*What this task involves:* Copy each line from the data that has the word "licitação" in it.

*Task inputs:*

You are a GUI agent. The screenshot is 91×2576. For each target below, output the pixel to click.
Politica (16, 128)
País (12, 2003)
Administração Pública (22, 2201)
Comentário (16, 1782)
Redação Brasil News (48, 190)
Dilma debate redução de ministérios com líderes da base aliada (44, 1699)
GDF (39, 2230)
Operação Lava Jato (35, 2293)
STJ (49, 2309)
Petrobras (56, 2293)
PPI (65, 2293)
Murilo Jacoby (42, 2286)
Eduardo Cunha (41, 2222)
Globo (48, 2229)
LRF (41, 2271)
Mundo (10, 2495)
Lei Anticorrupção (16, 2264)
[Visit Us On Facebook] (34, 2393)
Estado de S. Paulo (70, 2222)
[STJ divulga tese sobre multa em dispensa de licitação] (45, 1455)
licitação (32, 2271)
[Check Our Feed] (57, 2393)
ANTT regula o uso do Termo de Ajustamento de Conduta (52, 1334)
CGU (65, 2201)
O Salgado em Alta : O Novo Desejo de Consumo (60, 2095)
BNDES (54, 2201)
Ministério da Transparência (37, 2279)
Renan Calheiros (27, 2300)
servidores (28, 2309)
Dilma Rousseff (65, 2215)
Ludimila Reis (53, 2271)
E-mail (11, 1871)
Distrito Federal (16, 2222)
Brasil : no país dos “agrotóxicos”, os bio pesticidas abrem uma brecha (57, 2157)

*Exercise response:*
[STJ divulga tese sobre multa em dispensa de licitação] (45, 1455)
licitação (32, 2271)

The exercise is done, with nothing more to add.